--- start of INPUT MATERIAL ---

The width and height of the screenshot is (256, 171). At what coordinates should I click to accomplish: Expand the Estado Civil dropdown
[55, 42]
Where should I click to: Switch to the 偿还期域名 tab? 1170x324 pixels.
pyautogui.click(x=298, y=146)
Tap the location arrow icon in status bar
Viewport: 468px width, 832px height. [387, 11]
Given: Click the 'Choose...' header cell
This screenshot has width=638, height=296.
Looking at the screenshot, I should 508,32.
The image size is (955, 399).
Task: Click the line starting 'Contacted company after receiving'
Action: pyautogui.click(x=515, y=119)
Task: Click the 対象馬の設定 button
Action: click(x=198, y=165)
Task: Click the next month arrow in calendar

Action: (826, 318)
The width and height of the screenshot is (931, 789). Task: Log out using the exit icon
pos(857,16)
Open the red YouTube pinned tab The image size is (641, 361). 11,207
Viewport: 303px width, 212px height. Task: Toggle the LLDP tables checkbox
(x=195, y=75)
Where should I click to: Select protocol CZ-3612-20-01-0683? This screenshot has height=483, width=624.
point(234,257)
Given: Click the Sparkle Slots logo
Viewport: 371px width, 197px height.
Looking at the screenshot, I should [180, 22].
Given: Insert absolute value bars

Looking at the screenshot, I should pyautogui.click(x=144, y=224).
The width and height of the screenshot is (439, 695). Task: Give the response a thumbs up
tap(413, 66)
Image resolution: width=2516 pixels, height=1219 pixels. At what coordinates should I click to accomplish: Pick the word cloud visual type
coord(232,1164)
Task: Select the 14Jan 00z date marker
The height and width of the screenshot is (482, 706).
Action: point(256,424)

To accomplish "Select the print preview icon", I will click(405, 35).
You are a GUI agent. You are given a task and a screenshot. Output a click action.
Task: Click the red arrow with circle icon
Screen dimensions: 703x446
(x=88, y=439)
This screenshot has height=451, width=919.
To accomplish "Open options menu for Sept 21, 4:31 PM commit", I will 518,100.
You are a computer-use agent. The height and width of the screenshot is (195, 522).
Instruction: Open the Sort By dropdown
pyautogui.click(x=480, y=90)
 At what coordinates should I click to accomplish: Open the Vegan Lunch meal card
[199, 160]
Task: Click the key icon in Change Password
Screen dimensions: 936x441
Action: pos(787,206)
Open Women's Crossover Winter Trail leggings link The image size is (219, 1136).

--- end of INPUT MATERIAL ---

> _THE REQUEST_
Retype every one of the records above line for line, changing nothing.

> _TASK RESULT_
The width and height of the screenshot is (256, 171). At what coordinates should I click to accomplish: Expand the Estado Civil dropdown
[55, 42]
Where should I click to: Switch to the 偿还期域名 tab? 1170x324 pixels.
pyautogui.click(x=298, y=146)
Tap the location arrow icon in status bar
Viewport: 468px width, 832px height. [387, 11]
Given: Click the 'Choose...' header cell
This screenshot has width=638, height=296.
Looking at the screenshot, I should 508,32.
The image size is (955, 399).
Task: Click the line starting 'Contacted company after receiving'
Action: pyautogui.click(x=515, y=119)
Task: Click the 対象馬の設定 button
Action: click(x=198, y=165)
Task: Click the next month arrow in calendar

Action: (826, 318)
The width and height of the screenshot is (931, 789). Task: Log out using the exit icon
pos(857,16)
Open the red YouTube pinned tab The image size is (641, 361). 11,207
Viewport: 303px width, 212px height. Task: Toggle the LLDP tables checkbox
(x=195, y=75)
Where should I click to: Select protocol CZ-3612-20-01-0683? This screenshot has height=483, width=624.
point(234,257)
Given: Click the Sparkle Slots logo
Viewport: 371px width, 197px height.
Looking at the screenshot, I should [180, 22].
Given: Insert absolute value bars

Looking at the screenshot, I should pyautogui.click(x=144, y=224).
The width and height of the screenshot is (439, 695). Task: Give the response a thumbs up
tap(413, 66)
Image resolution: width=2516 pixels, height=1219 pixels. At what coordinates should I click to accomplish: Pick the word cloud visual type
coord(232,1164)
Task: Select the 14Jan 00z date marker
The height and width of the screenshot is (482, 706).
Action: point(256,424)

To accomplish "Select the print preview icon", I will click(405, 35).
You are a GUI agent. You are given a task and a screenshot. Output a click action.
Task: Click the red arrow with circle icon
Screen dimensions: 703x446
(x=88, y=439)
This screenshot has height=451, width=919.
To accomplish "Open options menu for Sept 21, 4:31 PM commit", I will 518,100.
You are a computer-use agent. The height and width of the screenshot is (195, 522).
Instruction: Open the Sort By dropdown
pyautogui.click(x=480, y=90)
 At what coordinates should I click to accomplish: Open the Vegan Lunch meal card
[199, 160]
Task: Click the key icon in Change Password
Screen dimensions: 936x441
Action: pos(787,206)
Open Women's Crossover Winter Trail leggings link The image size is (219, 1136).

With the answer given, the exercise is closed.